Extracting Structured Data from Recipes Using Conditional Random Fields

jawns · on April 9, 2015

"But there is an ever-increasing appetite from developers and designers for finely structured data to power our digital products and at some point, we will need to develop algorithmic solutions to help with these tasks."

One really cool area in which this sort of algorithm could be applied is identifying location data.

Imagine an algorithm that could scan through a Times story like this one ...

http://query.nytimes.com/gst/fullpage.html?res=9902EFDE1230F...

... and extract from the text all location identifiers, then geocode them:

"Seventh Avenue and 36th Street" --> 40.7522877,-73.9897059

"Bleecker Street between Sullivan and Thompson" --> 40.728887,-73.999566

"Chrystie and Rivington" --> "40.7212581,-73.99224"

I used to work for a metro daily, and I developed a script that allowed us to geocode an address by highlighting it in our CMS and clicking a button, but that still required an editor to highlight the correct portion of the text.

Using an algorithm to perform the task instead of an editor would open up some incredible possibilities.

For instance, imagine a local news alerts service in which you could enter your location and a radius, and receive alerts whenever a news item mentioned a location within that radius. (I once developed a prototype of such a service, but the lack of a fully automated process for identifying locations led me to shelve it.)

discardorama · on April 9, 2015

> One really cool area in which this sort of algorithm could be applied is identifying location data.

You may want to try "PlaceSpotter" from Yahoo: https://developer.yahoo.com/boss/geo/

I haven't tried it myself, but did look at it for a similar idea a while back.
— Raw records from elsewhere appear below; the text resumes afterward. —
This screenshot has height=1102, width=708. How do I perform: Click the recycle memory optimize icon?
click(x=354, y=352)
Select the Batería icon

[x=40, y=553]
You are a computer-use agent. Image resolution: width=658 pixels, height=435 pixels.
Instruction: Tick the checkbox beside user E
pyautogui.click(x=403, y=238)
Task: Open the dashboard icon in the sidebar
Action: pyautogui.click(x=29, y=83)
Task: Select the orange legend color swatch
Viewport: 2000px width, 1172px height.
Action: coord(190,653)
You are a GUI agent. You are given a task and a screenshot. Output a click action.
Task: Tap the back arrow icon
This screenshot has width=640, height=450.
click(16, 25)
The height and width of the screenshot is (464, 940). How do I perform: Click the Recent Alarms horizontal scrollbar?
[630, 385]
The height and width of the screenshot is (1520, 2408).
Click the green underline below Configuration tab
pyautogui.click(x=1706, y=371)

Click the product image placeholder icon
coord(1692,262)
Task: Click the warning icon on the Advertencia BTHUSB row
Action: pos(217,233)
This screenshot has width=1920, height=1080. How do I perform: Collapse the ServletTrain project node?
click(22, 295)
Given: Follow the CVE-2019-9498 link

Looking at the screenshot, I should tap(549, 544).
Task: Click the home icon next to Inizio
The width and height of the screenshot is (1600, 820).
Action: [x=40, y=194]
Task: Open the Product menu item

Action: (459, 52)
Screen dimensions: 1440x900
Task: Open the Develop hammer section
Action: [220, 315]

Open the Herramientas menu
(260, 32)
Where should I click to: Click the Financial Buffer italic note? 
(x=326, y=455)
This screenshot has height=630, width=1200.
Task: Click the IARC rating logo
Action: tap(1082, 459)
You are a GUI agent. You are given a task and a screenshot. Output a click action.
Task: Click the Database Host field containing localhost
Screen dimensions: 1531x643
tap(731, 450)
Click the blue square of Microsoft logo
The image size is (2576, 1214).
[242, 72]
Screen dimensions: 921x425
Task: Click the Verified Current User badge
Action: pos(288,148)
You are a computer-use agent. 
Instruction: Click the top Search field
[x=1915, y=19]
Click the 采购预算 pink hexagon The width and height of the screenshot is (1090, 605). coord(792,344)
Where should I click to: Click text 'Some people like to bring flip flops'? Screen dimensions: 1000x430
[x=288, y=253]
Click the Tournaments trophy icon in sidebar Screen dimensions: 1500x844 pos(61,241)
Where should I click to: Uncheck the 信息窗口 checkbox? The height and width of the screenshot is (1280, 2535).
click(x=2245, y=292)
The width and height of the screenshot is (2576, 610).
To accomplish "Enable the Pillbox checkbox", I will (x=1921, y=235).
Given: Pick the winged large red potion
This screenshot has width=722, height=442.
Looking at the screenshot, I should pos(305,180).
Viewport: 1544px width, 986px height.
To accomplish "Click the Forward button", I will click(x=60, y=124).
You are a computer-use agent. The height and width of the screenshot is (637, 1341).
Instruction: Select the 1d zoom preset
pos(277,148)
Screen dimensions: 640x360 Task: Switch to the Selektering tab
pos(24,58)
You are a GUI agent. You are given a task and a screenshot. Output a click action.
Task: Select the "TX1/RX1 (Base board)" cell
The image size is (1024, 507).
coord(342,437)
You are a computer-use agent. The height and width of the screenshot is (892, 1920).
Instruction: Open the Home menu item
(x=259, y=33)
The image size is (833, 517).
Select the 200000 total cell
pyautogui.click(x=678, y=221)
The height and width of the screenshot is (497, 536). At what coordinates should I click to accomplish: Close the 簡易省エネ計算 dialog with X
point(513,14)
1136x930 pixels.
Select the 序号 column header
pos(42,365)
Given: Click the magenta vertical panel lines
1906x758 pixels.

follower · on April 10, 2015

> extract from the text all location identifiers

That's what one of MetaCarta's products does: http://en.wikipedia.org/wiki/MetaCarta

denimboy · on April 9, 2015

Weird since I just read this yesterday about the LA times doing the same thing:

http://datadesk.latimes.com/posts/2013/12/natural-language-p...

The LA Times article has some generic python NLTK code. They used a MaxEnt classifier instead of CRF.

jsankey · on April 9, 2015

This is really interesting to me as I've just been solving the same ingredient parsing problem in my iOS app (Zest Recipe Manager) to implement smart shopping lists. Although I was tempted to use a statistical approach I opted to start with a more direct heuristic approach to see how far I could get (and to make sure I really understood the issues before trying a more generic solution).

The heuristic approach actually works pretty well, though with a significant amount of effort! A lot of ambiguities can be resolved with a custom algorithm of this kind. For shopping list support (where really the common cases matter most) the results are excellent. But there are ambiguities I have had to hack solutions to that would probably be better resolved via a probabilistic method. And there are cases where some actual NLP is required to properly detect extraneous descriptive phrases etc. I'm considering adding a statistical helper to my custom parser to take it to the next level.

sheraz · on April 9, 2015

Funny enough, I'm also working in this space at the moment.

Right now we are training models to identify cuisines and diets in multiple languages.

Also, anyone interested in this space might also check out Yummly (www.yummly.com).